> _Quoted text_:
━━━━━━━━━━━━━━━━━━━━━━━━━━━━━━

# Bareboat to Catalina Island



## mmeyer31

Hi all,

We are looking to charter out of SoCal for an approximate week long trip to Catalina Island. We chartered out of Long Beach a couple of years ago with Marina Sailing. The trip was great and a good learning experience for us, being relatively new sailors on our first multi-day sail on our own. The boat was an older Catalina 34 that was scheduled to be retired from their fleet the following year, but was the only choice left in this size range due to our last minute reservation. We were pleased with how the boat handled, but the condition left a little to be desired. It showed its age much more than other 20+ year old boats we have chartered. It also had a lot of the owner's personal possessions crammed into most of the storage locations and wasn't as clean as other boats we have chartered. Overall, not a bad experience, but we have had better. Marina Sailing was fairly responsive to problems with the boat both before departure and once we arrived at Catalina. There were a few things that were bigger issues for us such as the dinghy not being registered (needs to be registered to be used in Avalon), which they told us about, but not until we showed up on the day of charter. Again, not a huge deal, but it meant that we had to pay for the shuttle boat each time we went ashore in Avalon, while a perfectly good dinghy sat idle on the foredeck. I would give Marina Sailing decent marks, and I wouldn't steer anyone away from them, but if there are better options, it would be good to know if there are charter companies in the area that others have had better experiences with. 

I was wondering if anyone has recommendations for other bareboat charter options in the vicinity of Long Beach, Dana Point, Marina del Ray, or other similar locations. There are some very good charter options out of San Diego, but we would prefer to sail out from points further north to keep it to a one day trip there and back.

Thanks for any input.

Best wishes,

Mike


----------



## kiprichard

Blue Pacific in Marina del Rey. We found them to be very good. Ask to talk to Jason or Silvia.
ASA Sailing School and Charter Boat Services Southern California - Marina del Rey, Southern California (CA)


----------



## mmeyer31

kiprichard said:


> Blue Pacific in Marina del Rey. We found them to be very good. Ask to talk to Jason or Silvia.


Thanks Kip! I was leaning towards them based on their web site and a phone call to them last week. It is nice to have some independent validation. They have a nice looking fleet, and they were very friendly on the phone. I will let them know that you sent me.

Best wishes,

Mike


----------

━━━━━━━━━━━━━━━━━━━━━━━━━━━━━━

> _Set task_: Write out the part of the Catalina charter thread from "I was wondering" to "for any input." word for word. The records aren't needed for any of this work.

> _Stored data_:

━━━━━━━━━━━━━━━━━━━━━━━━━━━━━━

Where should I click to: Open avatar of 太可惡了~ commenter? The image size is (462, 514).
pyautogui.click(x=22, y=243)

━━━━━━━━━━━━━━━━━━━━━━━━━━━━━━

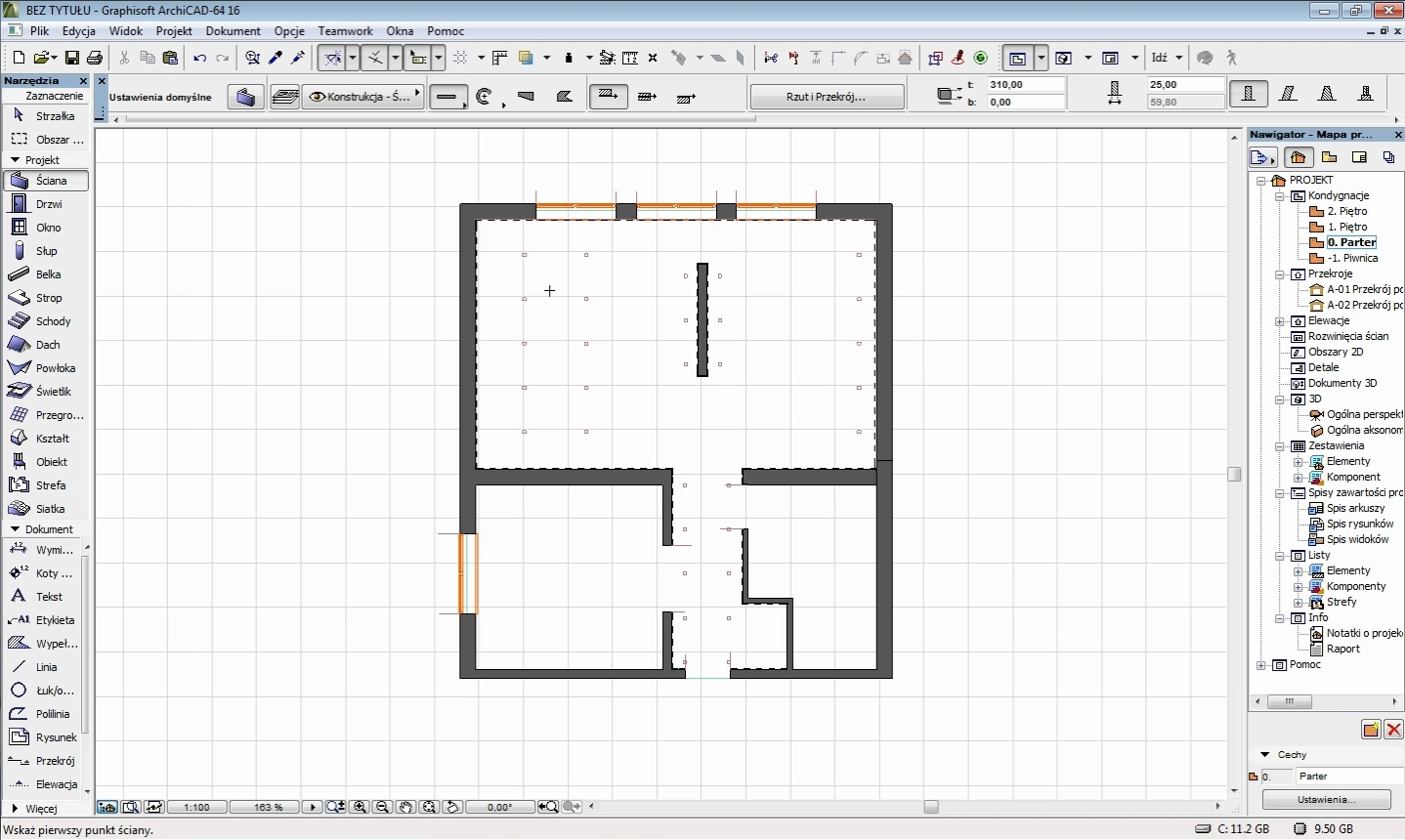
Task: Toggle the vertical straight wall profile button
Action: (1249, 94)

━━━━━━━━━━━━━━━━━━━━━━━━━━━━━━

> _Finished answer_:
I was wondering if anyone has recommendations for other bareboat charter options in the vicinity of Long Beach, Dana Point, Marina del Ray, or other similar locations. There are some very good charter options out of San Diego, but we would prefer to sail out from points further north to keep it to a one day trip there and back.

Thanks for any input.